Aufgaben »
A: Mit welchem Stück begann der Abend laut dem Konzertbericht?
B: Führe den Konzertbericht im gleichen Stil nach seinem letzten Satz weiter.

Textauszug »
--------

Das Staatstheater Darmstadt hatte daher für das 3. Kammerkonzert ein bekanntes Bläserquintett engagiert. Das „Pacific Quintet“ versteht sich dabei nicht nur als ein solches, sondern auch als ein kosmopolitisches, multi-ethnisches Ensemble, das politische und gesellschaftliche Grenzen überwinden will.

Das „Pacific Quintet“ mit (v.l.n.r.): Aliya Vodovozova, Kenichi Furuya, Liana Leßmann, Fernando Martinez Zavala, Haeree Yoo

Das fünfköpfige Ensemble bietet eine breite Klangpalette aus quecksilbriger Flöte ( Aliya Vodovozova), warmer Klarinette (Liana Leßmann), angeschärfter Oboe (Fernando Martinez Zavala), sonorem Fagott und mächtigem Horn (Haeree Yoo). Mit dieser klanglichen Vielfalt können diese fünf Instrumente bereits eine veritable orchestrale Wirkung erzielen – und taten es an diesem Abend auch.

Es begann schwungvoll mit der Ouvertüre zu Rossinis „Der Barbier von Sevilla“, ein sicherer Renner für den Auftakt. Das Ensemble intonierte dieses Stück mit viel Spielfreude und deutlicher Transparenz, wobei die unterschiedlichen Klangfarben der einzelnen Instrumente deutlich zum Tragen kamen. Hier gab es keine „Erste Violine“ und ihr Gefolge, sondern fünf gleichberechtigte Klangkörper, die alle zu einem prallen orchestralen Eindruck beitrugen.

--------

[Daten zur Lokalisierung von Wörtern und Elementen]
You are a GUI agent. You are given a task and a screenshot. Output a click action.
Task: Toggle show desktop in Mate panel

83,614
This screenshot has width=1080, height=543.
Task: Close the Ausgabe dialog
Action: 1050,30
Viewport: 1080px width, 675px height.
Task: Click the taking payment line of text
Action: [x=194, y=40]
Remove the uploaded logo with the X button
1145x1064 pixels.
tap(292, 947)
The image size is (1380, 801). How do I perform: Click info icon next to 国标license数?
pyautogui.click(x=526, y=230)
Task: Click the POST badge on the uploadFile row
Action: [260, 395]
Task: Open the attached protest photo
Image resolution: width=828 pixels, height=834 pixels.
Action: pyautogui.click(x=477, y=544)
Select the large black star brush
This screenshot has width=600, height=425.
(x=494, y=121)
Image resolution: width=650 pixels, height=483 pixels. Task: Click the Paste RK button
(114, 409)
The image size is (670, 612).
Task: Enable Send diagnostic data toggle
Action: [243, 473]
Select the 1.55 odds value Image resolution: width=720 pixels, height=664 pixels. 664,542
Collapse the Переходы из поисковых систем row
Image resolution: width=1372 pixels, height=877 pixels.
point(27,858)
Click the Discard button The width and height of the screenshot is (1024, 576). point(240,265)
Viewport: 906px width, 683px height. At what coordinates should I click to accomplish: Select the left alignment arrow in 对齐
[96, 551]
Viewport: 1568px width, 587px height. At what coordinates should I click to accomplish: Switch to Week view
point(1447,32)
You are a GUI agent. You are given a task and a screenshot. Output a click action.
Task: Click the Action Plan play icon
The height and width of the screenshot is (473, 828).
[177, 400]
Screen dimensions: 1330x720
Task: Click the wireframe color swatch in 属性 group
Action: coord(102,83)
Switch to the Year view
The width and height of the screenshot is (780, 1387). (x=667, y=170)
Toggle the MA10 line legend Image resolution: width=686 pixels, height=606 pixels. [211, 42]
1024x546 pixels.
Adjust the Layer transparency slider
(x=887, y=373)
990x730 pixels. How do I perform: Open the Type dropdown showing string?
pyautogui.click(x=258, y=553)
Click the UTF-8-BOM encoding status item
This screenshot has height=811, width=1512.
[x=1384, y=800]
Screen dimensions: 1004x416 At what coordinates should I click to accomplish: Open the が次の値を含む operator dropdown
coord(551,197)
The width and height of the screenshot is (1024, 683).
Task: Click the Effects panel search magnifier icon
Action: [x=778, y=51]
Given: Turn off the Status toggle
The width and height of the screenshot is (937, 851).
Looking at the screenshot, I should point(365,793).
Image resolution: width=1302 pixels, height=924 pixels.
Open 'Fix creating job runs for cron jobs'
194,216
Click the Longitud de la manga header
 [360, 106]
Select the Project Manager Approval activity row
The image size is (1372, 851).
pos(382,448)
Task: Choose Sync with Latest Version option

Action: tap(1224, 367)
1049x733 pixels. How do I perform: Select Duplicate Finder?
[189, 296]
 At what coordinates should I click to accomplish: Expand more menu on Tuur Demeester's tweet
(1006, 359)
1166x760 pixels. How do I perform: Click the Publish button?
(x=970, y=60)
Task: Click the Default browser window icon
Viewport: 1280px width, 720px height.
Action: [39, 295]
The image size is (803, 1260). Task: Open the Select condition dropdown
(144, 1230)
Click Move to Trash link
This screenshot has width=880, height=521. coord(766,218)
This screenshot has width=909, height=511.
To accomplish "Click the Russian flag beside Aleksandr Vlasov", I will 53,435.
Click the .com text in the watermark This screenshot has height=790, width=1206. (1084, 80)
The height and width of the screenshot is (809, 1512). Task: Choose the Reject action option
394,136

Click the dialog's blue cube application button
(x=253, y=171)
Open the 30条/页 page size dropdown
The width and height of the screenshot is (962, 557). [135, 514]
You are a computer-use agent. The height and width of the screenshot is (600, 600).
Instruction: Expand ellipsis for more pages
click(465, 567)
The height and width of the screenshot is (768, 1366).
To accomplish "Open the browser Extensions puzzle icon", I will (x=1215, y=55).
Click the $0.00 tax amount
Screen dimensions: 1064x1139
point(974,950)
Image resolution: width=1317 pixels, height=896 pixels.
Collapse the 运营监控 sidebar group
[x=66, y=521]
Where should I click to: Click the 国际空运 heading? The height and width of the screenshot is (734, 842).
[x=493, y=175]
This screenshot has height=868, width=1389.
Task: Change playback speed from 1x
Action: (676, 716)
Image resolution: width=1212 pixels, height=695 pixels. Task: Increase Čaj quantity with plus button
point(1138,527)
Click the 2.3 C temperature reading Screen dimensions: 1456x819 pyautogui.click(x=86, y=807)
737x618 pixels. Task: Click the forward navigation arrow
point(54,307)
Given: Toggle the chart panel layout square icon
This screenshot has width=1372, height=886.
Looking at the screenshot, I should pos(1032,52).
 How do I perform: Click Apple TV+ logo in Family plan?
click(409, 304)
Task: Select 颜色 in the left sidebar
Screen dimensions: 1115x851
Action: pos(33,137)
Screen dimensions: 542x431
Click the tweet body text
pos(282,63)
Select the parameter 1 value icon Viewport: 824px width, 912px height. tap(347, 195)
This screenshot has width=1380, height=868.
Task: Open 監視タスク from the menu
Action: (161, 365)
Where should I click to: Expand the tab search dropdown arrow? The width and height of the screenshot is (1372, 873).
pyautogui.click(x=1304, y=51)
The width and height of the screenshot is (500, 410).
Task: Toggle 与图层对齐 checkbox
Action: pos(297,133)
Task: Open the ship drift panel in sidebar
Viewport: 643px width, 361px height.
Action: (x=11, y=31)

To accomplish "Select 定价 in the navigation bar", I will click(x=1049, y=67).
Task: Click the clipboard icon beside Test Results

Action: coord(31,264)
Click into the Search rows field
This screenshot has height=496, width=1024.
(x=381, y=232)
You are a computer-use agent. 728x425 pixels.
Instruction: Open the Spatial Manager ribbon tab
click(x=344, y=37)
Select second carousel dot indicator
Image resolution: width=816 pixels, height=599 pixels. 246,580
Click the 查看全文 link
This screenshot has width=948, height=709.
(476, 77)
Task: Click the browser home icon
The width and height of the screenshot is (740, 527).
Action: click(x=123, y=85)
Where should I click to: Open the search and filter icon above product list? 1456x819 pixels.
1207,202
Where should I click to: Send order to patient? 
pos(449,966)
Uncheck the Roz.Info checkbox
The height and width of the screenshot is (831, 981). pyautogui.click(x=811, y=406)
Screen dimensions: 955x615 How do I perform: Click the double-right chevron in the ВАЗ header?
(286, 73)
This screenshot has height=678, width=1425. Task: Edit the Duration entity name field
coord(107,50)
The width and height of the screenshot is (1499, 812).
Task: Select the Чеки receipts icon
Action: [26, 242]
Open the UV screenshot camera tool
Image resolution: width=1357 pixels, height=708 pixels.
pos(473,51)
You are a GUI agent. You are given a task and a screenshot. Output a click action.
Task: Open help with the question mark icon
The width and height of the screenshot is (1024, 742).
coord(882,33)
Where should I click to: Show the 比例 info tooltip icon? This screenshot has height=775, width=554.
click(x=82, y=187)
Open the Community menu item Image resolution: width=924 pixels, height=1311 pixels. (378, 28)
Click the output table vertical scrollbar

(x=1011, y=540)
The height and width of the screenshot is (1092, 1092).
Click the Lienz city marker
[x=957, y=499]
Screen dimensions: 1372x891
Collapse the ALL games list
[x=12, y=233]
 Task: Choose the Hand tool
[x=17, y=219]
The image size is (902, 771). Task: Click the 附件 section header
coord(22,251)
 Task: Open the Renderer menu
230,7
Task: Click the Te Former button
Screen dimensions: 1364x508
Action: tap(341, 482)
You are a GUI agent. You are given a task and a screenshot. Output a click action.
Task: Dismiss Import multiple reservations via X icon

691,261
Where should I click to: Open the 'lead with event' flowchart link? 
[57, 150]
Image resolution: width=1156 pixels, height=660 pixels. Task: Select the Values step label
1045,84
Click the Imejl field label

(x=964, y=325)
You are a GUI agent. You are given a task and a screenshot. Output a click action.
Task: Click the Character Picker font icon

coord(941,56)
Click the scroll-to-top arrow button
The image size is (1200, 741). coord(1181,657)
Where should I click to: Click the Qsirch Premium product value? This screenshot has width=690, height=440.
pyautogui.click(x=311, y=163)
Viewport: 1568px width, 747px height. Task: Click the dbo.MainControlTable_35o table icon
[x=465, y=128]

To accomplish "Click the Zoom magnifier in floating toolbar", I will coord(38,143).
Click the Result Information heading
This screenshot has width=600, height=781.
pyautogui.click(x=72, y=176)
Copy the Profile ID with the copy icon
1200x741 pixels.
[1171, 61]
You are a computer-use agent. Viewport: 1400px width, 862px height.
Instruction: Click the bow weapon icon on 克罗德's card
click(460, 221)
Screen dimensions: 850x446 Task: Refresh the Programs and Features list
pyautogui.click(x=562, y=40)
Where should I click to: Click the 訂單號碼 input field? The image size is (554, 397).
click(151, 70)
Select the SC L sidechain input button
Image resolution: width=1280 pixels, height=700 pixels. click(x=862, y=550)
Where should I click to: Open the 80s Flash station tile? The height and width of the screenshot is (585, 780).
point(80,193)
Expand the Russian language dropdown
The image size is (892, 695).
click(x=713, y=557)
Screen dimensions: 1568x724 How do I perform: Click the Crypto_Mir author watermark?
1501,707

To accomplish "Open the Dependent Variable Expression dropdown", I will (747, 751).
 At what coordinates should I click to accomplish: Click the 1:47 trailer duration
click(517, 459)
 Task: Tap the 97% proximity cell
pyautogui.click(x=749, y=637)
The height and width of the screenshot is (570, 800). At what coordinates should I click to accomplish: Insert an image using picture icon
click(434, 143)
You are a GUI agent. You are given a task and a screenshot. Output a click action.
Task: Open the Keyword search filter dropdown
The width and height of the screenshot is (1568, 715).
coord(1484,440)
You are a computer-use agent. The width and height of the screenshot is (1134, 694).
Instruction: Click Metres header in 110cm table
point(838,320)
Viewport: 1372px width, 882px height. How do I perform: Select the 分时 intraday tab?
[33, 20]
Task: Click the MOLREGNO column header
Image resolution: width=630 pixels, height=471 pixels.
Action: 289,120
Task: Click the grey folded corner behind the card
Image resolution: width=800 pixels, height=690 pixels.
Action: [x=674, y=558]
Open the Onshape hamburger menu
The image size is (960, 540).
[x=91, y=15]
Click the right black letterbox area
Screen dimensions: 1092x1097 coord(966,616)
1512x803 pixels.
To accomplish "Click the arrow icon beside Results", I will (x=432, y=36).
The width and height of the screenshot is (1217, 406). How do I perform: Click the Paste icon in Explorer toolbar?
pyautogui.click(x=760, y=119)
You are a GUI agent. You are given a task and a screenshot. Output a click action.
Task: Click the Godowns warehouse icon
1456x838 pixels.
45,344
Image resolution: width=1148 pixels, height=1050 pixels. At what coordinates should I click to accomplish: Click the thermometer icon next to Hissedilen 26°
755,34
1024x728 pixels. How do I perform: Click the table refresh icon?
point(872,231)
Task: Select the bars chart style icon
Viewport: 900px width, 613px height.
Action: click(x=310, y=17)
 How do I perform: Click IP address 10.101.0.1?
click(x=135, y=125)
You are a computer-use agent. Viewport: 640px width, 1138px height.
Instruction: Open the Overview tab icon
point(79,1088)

--------

Antworten »
A: Mit der Ouvertüre zu Rossinis „Der Barbier von Sevilla“.

B:
Es folgte Joseph Haydns Divertimento in B-Dur mit dem berühmten „S. Antoni“-Choral, den Johannes Brahms zu einem eigenen orchestralen Variationenwerk verarbeitet hat. Der erste Satz kommt flott aber konventionell daher, eben Joseph Haydns ausgewogene Klassik. Doch auch hier treten schon kurze Generalpausen auf, die einen gekonnten Wiedereinsatz verlangen. Für dieses Ensemble kein Problem. Der Choral weckt dann unweigerlich Assoziationen an – Aimez-vous…? – Brahms , auch wenn man sich diese versagen will. Das Menuett des dritten Satzes kommt mit markanten Hell-Dunkel-Kombinationen der Klangfarben daher, wobei sich immer wieder ein Spiel von Frage und Antwort zwischen den einzelnen Instrumenten entwickelt. Das Rondo des Finalsatzes schließlich glänzt vor allem mit seiner Ausgelassenheit, die das Ensembles an den jeweiligen Instrumenten in vollen Zügen auskosten konnte.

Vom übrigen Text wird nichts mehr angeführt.